Data supplied
━━━━━━

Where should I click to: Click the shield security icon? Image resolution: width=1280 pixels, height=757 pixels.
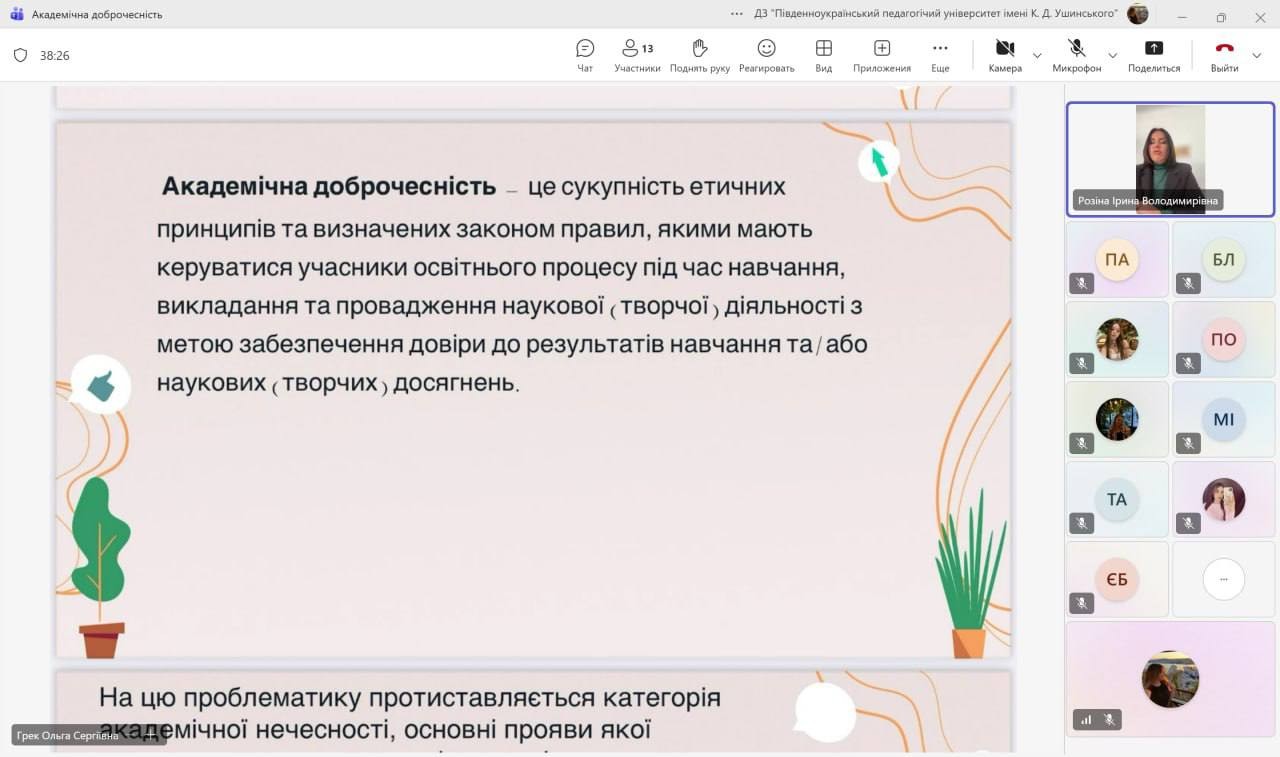coord(20,55)
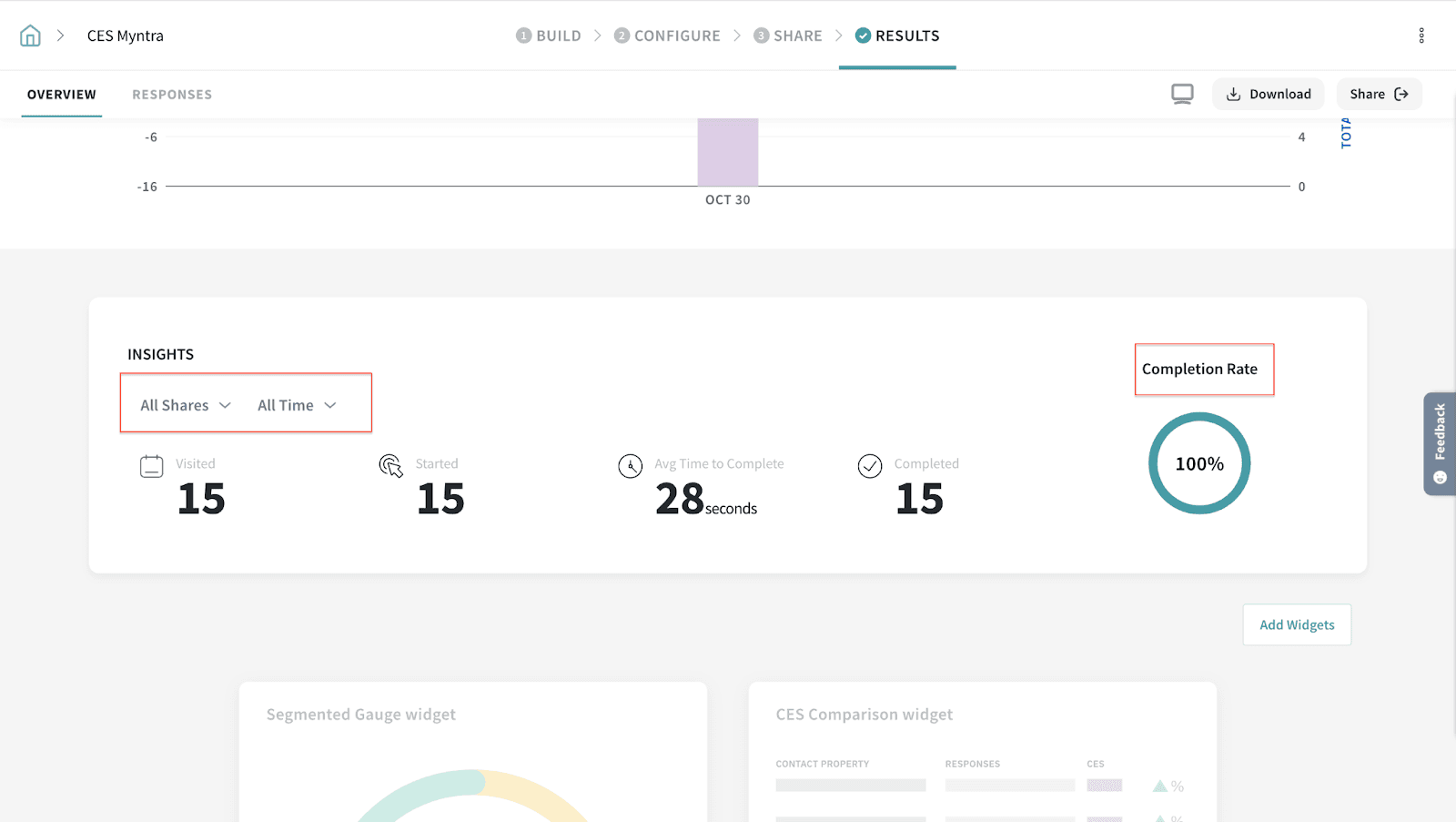Viewport: 1456px width, 822px height.
Task: Click the Add Widgets button
Action: (1297, 624)
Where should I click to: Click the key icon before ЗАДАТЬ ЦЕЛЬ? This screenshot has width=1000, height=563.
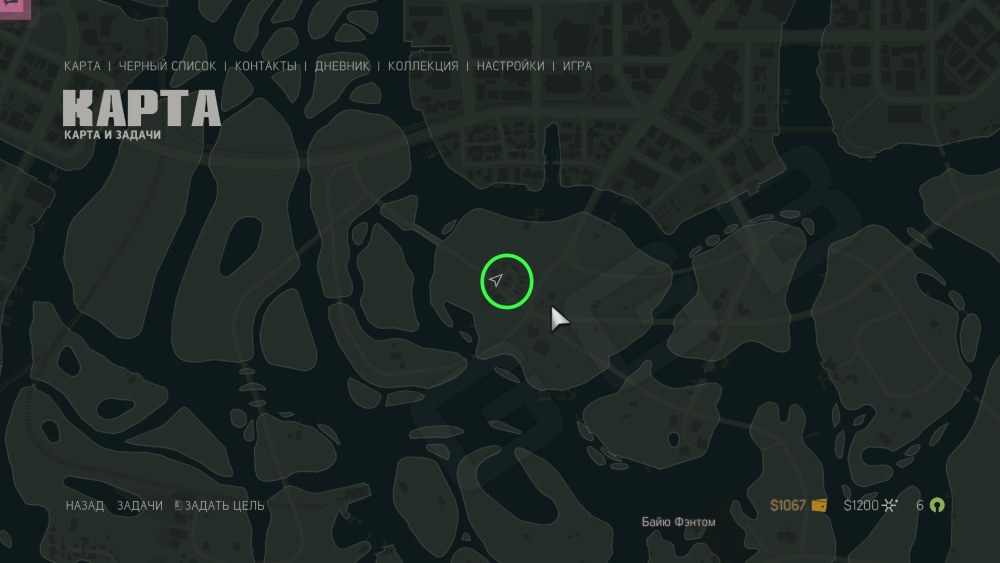(178, 506)
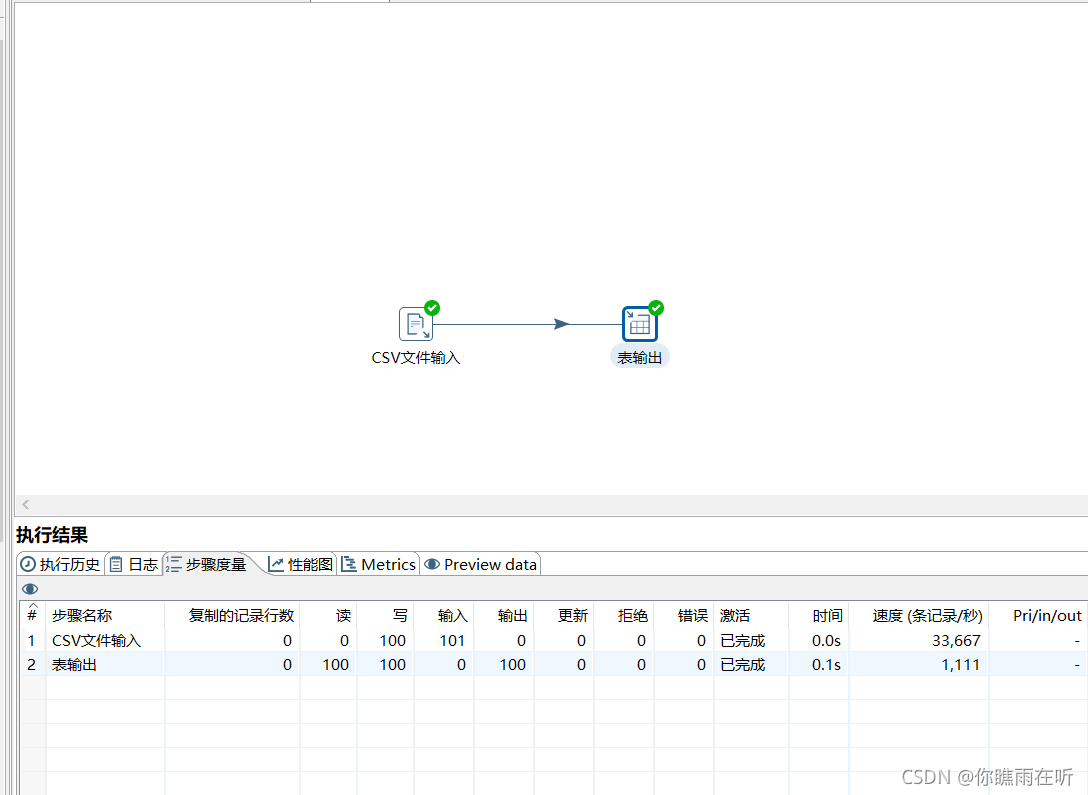Click the left edge vertical scrollbar
The image size is (1088, 795).
point(7,250)
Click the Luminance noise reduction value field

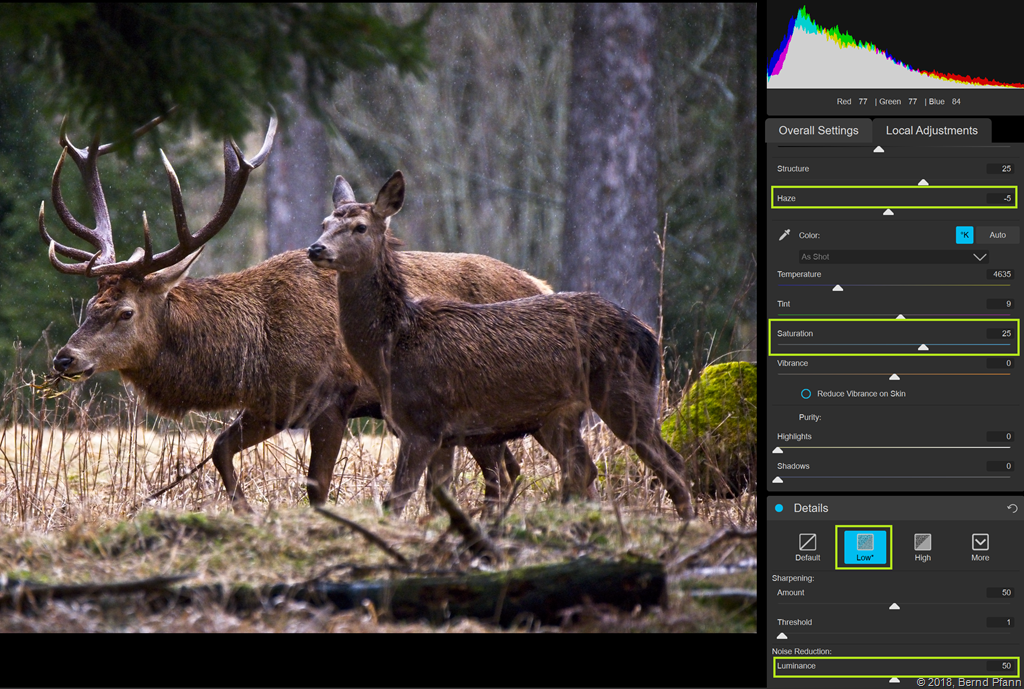click(x=1000, y=666)
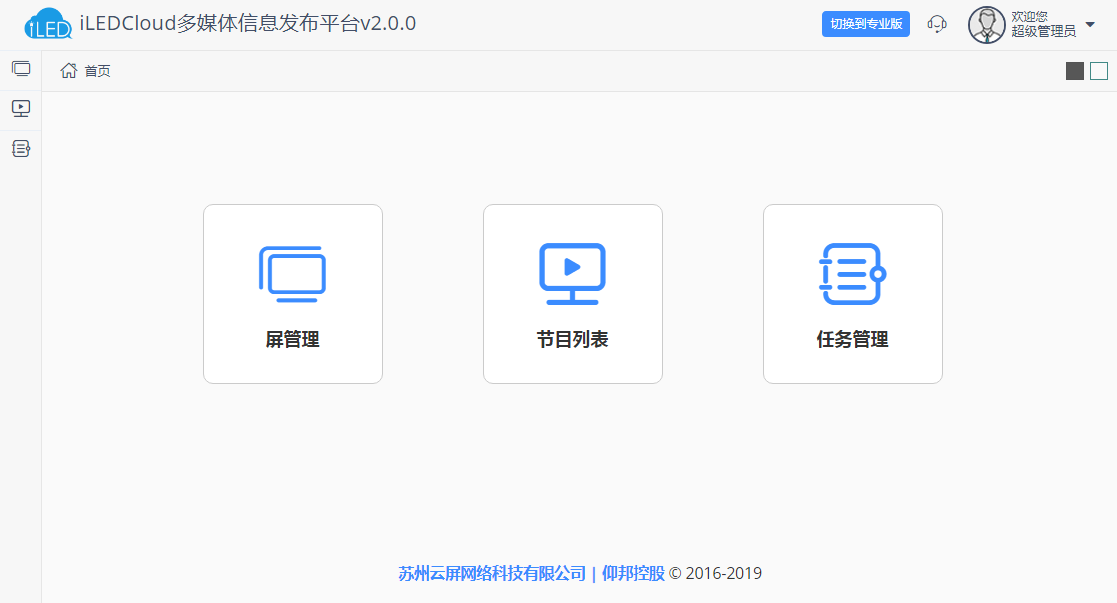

━━━━━━

Task requirements
Leaving every picture aside, repeat the listing exactly.

Completed exercise
Where should I click to: Click the shield security icon? Image resolution: width=1280 pixels, height=757 pixels.
coord(20,55)
Viewport: 1456px width, 822px height.
Task: Click the Add Widgets button
Action: (1297, 624)
Where should I click to: Click the key icon before ЗАДАТЬ ЦЕЛЬ? This screenshot has width=1000, height=563.
(178, 506)
Click the left edge vertical scrollbar
The image size is (1088, 795).
point(7,250)
Click the Luminance noise reduction value field

click(x=1000, y=666)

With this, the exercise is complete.